Progress requires clarity. The more clarity you create in the workplace, the easier it is to define outcomes, allocate resources, and focus on results.

Having clear expectations for your staff gives them the confidence to move forward in their daily tasks. Clarity opens doors for communication, saves time and hassle by minimising misunderstandings and confusion, and leaves everyone with a little more energy to focus on the next step, rather than getting tangled up in messy details and unnecessary backtracking.

And like many leadership practices, being clear benefits from the boomerang effect: When you practice it, it returns to you.

When you are clearer with your staff, they will feel more able and willing to be clear with you, creating better communication and smoother progress on both sides.
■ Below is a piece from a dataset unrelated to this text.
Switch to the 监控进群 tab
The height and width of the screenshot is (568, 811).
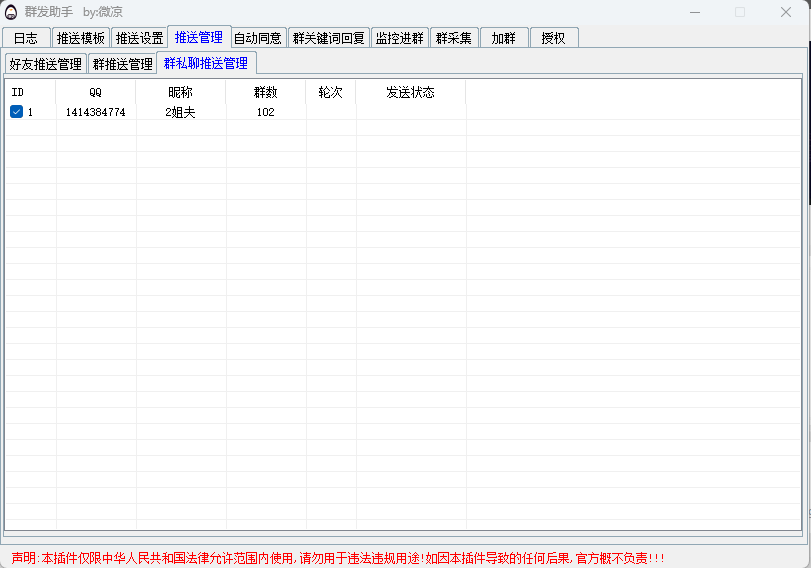[400, 38]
Your team will feel more motivated to perform better when they have more energy to progress actions, having spent less struggling to clear things up.


3. Fuel the right flames.

As you and your team become more aware and outspoken about your expectations as a leader, you can strengthen that foundation of a clear standard in a positive way by fueling the right flames. Motivation is like a flame in that the more it is fanned, the more it will grow.

Remember the values you've decided are important, then notice when your staff members are acting in accordance with those values. Acknowledge and reward your team when they have met your expectations, and especially (but not only) when they have exceeded them.

Affirmation is a powerful tool for motivating staff performance, as the act of affirming reinforces one's ability work harder and perform better – and they feel good doing so. By pointing out positive habits and little successes, you are nurturing your team members' individual strengths and encouraging others to improve theirs. You're also, in effect, encouraging your team to affirm their fellow team players, which brings us to our fourth point.


4. Actively create a supportive environment.

High performance in business is often about risk, and for employees, the ability and desire to take risks depends on how supported they feel in the workplace. As a leader, you can motivate employees to take smart risks by actively creating a supportive work environment. If managers and employees feel they can come to you with questions and uncertainties without fear of feeling embarrassed or brushed off, they can be more actively engaged in the company.

Participation is a great motivator, as it allows staff members to feel more invested in the goals and successes of the company. And the key to increasing participation is creating a supportive environment.

A supportive work environment is one in which communication is fluid between employees and across ranks, ideas and participation are welcomed by upper-level managers, and both successes and failures are treated with respect.

Building relationships with your team members by taking a little time each day to have person-to-person exchanges goes a long way in transforming a work atmosphere into one that is more personal, nurturing and supportive.


5. Pass the torch.

Finally, empowering your staff is the greatest way to motivate better performance. By passing on leadership decisions and responsibilities to your staff, you are ridding them of their doubt that what they do at work doesn't really matter, and instead, enforcing the idea that every team player has something unique and valuable to contribute. By making your staff feel that they are valued by passing on real tasks – not filler projects that are just for show – they will be empowered to speak up, participate, and exceed your expectations.

A good leader inspires and motivates others to take on leadership roles and embody the qualities of a leader. Empower your team by passing the leadership torch from time to time and give them authentic reign to make important decisions and have a real impact on the company. By passing the torch, you are strengthening your staff and their morale, thus heightening their performance and paving the way for even better performance thereafter.

Embrace these five tips as part of your leadership practices, and find your own way of developing them in your business. In doing so uniquely and authentically, you'll begin motivating staff performance for your business in no time.